Who am I?

I am Silvio Peroni, a Ph.D. student from the University of Bologna. I graduated with honors in 2008 in Computer Science with a master thesis titled Automatic conversion of documents: a model and an implementation, and am currently working with prof. Fabio Vitali on themes connected with markup languages and the Semantic Web.

  1. Current research
  2. Past studies
  3. Work experience

1. Current research

I am working on complex documents – i.e., documents describing complex overlapping scenarios and multiple hierarchies.
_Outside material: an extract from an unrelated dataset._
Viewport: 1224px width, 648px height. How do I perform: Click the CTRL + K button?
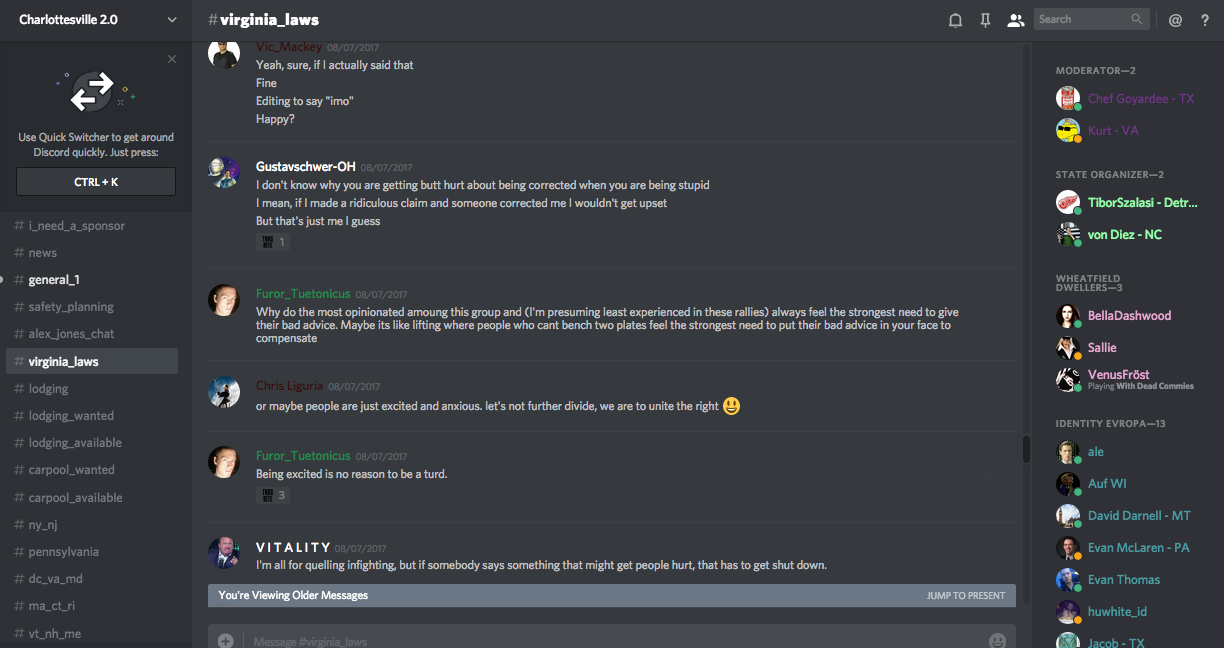pos(96,182)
In my current work I am developing a meta-syntax for non-embedded markup, called EARMARK, that can be used for stand-off annotations of textual content with fully W3C-compliant technologies.

EARMARK is based on an ontologically precise definition of markup that instantiates the markup of a text document as an independent OWL document outside of the text strings it annotates, and through appropriate OWL and SWRL characterizations it can define structures such as trees or graphs (i.e., r-GODDAGs and full GODDAGs, the two main structures used to represent markup hierarchies) and can be used to generate validity constraints (including co-constraints currently unavailable in most validation languages), and to verify adherence to content model patterns, such as the structural patterns introduced in my master thesis.

EARMARK documents are OWL documents that can be expressed as RDF assertions, and by using plain and standard W3C technologies a number of Semantic Web tools can be used for generating, converting, querying and displaying EARMARK documents. Particularly relevant here is the process of converting EARMARK annotations into traditional embedded languages, such as XML or TexMecs. Of course, not all EARMARK assertions (that represent a directed graph) can be directly transformed into XML markup structures (that can only express trees). Any specific subset of the EARMARK document that can be expressed in the destination syntax (e.g., any of the possible tree substructures) can be immediately generated, and the remaining assertions need to be either left out or forcedly embedded using any of a number of well-known or newly-introduced syntactic tricks.

Apart from describing complex documents, EARMARK offers another important advantage: the possibility of validating higher-level properties on the document. For example, we built an ontology O that describes structural patterns and their relationships (see the Di Iorio’s Ph.D. thesis for more details about them). The idea is to understand whether an EARMARK document D is valid against the structural pattern properties. This can be verified by simply launching a reasoner that checks the consistency of the ontology instances of D with respect to the ontology O.

2. Past studies

My master thesis work was written considering both theoretical studies about recognition of the roles of document parts and the technical development of tools to deal with them. From the theoretical point of view, my contribution concerns and tries to offers improvements to a number of well-studied general models about two different subjects: the underlying organization of documents, and the structural patterns for elements in a markup language.

First of all, I worked on the underlying organization of documents by addressing the Pentaformat model as suggested by Di Iorio in his Ph.D. thesis. This model concerns the recognition of the roles that the elements of any document in a markup representation can have. The goal is to partition a document according to five particular constituents (or dimension): content, structure, presentation, metadata and behavior.

I therefore proposed a rule-based mechanism to partition XML documents according to this five-dimensional model in order to convert automatically them in new documents by re-using or modifying separately one or more of these five constituents.

Moreover, I have studied the issue of patterns in document structures as an exercise in pentaformat conversions that act on the structure dimension. My contribution in this context was to study actual and frequent non-patterned scenarios and developing (in Java and XSLT) an engine that converts a non-patterned XML document into the corresponding document correctly patterned, fully maintaining identicity over content, presentation, metadata and behavior.

3. Work experience

I spent eight months (six as Intern, two as Consultant) in the Knowledge Media Institute (Open University) in Milton Keynes. Here I had the pleasure to work with an exceptional team of Semantic Web experts headed by Enrico Motta.

Here, we – Enrico Motta, Mathieu d’Aquin and I – seek a way to find out a restricted and meaningful snapshot of each ontology, in order to understand which ontologies most probably contain the searched statement. Starting from four different criteria – natural categories, concept density, concept popularity and ontology coverage – we developed an algorithm to identify the key concepts of an ontology as similarly as possible to the way a human being would, and we were confirmed by interesting experimental results.

The second research topic in KMI I worked on is a computational model for assigning trust values to ontological entities. In contrast with other models of trust which assume that a user explicitly reviews entities in the ontology, in this model the user is only asked to express a quality judgment over a specific triple. Trust values are then automatically assigned to the relevant entities in the ontology, which are either explicitly or implicitly related to the triple.